As others have stated look at the ears. That is the darkest the overall coat will look as an aadult but it can be lighter. It's only a measure of the darkest the coat should get (the ear color as a pup)


----------



## DevWind

His color reminds of my boy at the age. He he is now. Both parents were medium gold


----------



## Treberr

Emmdenn said:


> My boy is similar in color to yours. He was very very pale as a puppy, and has slowly darkened a little bit. He is only 17 months so I think he will continue to get darker, and eventually be the color of his ears. You can see right now around his eyes it looks like a mask almost...this is because his face is starting to darken too. Your pup is adorable!
> 
> View attachment 869871
> View attachment 869872


Omg he is so cute!! You're right, very similar. Thanks for sharing. He is so handsome!!


----------



## Megora

First I don't think your dog will get any darker than his ears.

If it gives you an idea how a light pup darkens up over time -

This was my past boy. American showlines behind him top and bottom.

He looked like a white rat when he was a very baby puppy at 1 week old the first time I saw him.  But I pretty much knew he was going to be medium gold based on his mom and dad + based on his ears and a bit of nose.

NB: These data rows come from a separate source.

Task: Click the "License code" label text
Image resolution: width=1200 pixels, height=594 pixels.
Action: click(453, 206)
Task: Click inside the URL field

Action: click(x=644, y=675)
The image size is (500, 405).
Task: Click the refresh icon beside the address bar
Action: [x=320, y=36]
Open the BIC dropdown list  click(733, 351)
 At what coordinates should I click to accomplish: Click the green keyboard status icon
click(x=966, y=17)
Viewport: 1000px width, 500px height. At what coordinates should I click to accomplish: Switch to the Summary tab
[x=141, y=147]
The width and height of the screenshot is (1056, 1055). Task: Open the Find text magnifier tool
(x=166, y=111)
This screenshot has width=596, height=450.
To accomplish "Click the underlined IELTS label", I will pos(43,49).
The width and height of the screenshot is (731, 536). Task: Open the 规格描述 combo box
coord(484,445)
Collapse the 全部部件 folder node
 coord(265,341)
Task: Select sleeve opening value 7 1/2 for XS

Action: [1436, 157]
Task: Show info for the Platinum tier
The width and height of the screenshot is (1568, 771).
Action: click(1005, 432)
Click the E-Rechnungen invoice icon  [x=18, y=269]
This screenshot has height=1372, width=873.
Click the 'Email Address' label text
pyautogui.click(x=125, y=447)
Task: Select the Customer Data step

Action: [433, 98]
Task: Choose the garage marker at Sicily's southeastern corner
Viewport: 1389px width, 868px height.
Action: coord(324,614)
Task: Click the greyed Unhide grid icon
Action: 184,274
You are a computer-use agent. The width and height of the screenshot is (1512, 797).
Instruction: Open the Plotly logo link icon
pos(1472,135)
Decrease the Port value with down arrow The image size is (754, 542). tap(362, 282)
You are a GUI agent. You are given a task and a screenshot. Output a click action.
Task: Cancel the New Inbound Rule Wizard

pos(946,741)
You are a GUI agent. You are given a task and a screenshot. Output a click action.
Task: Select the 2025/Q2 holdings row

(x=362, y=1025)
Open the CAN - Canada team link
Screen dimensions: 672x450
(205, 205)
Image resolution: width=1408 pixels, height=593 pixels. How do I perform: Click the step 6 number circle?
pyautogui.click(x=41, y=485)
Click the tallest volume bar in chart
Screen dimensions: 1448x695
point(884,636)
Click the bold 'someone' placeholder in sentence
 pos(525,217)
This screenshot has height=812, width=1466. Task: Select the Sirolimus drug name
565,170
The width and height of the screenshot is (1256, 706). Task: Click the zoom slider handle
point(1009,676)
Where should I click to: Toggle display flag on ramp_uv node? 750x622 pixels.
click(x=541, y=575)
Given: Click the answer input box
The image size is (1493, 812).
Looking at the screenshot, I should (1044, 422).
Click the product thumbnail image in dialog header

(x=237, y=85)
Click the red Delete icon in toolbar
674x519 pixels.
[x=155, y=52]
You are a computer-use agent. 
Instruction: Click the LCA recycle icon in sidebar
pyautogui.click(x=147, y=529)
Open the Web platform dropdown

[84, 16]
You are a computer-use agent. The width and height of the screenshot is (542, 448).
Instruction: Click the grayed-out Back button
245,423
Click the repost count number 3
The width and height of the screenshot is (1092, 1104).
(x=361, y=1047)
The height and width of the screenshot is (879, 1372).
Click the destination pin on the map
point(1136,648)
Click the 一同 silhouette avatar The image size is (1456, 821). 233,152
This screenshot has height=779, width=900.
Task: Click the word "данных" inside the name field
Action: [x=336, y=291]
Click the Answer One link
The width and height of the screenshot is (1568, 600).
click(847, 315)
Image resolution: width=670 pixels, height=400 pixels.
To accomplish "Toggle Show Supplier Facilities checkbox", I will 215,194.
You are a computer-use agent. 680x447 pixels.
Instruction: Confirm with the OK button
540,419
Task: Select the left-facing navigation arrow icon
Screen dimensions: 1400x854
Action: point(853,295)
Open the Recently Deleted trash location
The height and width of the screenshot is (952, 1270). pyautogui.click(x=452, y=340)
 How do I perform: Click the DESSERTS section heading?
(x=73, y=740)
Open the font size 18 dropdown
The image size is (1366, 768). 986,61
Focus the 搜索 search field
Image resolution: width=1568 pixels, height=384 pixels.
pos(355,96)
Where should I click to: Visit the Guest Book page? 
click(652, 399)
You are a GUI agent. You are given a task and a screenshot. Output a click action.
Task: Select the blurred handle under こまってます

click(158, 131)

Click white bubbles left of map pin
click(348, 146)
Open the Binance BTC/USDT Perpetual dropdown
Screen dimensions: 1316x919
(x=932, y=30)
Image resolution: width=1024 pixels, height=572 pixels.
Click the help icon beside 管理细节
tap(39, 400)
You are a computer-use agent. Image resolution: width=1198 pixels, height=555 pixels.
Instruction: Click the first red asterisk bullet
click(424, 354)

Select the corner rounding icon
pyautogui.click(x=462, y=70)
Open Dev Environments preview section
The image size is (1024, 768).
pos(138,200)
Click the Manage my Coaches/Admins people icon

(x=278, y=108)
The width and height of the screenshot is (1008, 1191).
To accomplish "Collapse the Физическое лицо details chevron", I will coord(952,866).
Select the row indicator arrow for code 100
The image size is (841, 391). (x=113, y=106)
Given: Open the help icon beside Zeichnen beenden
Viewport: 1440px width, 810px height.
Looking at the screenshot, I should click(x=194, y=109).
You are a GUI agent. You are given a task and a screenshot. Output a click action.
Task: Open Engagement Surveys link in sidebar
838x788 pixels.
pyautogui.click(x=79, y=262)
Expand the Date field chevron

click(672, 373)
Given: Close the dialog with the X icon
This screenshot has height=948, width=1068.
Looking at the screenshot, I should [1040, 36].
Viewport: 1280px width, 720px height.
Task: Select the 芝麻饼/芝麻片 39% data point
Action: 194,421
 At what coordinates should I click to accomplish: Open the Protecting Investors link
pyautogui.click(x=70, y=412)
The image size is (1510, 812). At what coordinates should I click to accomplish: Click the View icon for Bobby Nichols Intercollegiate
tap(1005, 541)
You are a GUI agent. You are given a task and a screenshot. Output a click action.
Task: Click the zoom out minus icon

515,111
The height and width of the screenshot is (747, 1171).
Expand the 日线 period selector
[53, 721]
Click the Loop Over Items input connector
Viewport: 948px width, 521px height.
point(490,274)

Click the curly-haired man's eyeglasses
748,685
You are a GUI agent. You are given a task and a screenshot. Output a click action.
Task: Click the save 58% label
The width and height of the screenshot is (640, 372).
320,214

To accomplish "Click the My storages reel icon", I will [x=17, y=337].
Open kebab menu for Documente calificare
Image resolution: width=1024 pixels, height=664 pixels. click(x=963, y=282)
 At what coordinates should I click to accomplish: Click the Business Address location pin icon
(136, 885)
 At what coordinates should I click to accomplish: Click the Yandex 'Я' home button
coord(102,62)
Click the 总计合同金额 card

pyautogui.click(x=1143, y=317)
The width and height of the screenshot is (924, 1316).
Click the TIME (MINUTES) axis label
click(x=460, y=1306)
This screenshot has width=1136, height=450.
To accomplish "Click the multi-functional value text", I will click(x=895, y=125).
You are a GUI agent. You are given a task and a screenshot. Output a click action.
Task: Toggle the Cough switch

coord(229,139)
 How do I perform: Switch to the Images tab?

I would not worry too much about coloring. The dogs darken up a number of times as they grow up and grow old. A 2 year old will be darker than a 5 month old. A 3-4 year old will be darker than a 2 year old. A 7-9 year old will be darker than a 3-4 year old, etc...


----------



## eeerrrmmm1

My girl is an English type Golden crossed with an American Golden and she turned out surprisingly light. Definitely took after her dad. There was a pretty wide color variation in her litter with some puppies looking golden and others quite light. I saw an American Golden cross with one parent that was half English and she had the most gorgeous light gold overcoat and a very light cream undercoat. I think your pup will probably have a beautiful light gold coloring with a richer gold on the ears, tail and possibly ridge line.


----------



## 4goldengirls

I don't have any young puppy photos as we got this guy at 19 months of age. His dad is a white golden and his mom a mid gold color. Here is Teddy at 2. His fur color is beautiful, light and creamy.


----------



## Tanner13

Here is Oliver 5 months old and I think about 35/40 lbs love his coloring and all the beautiful colorings of Goldens?


----------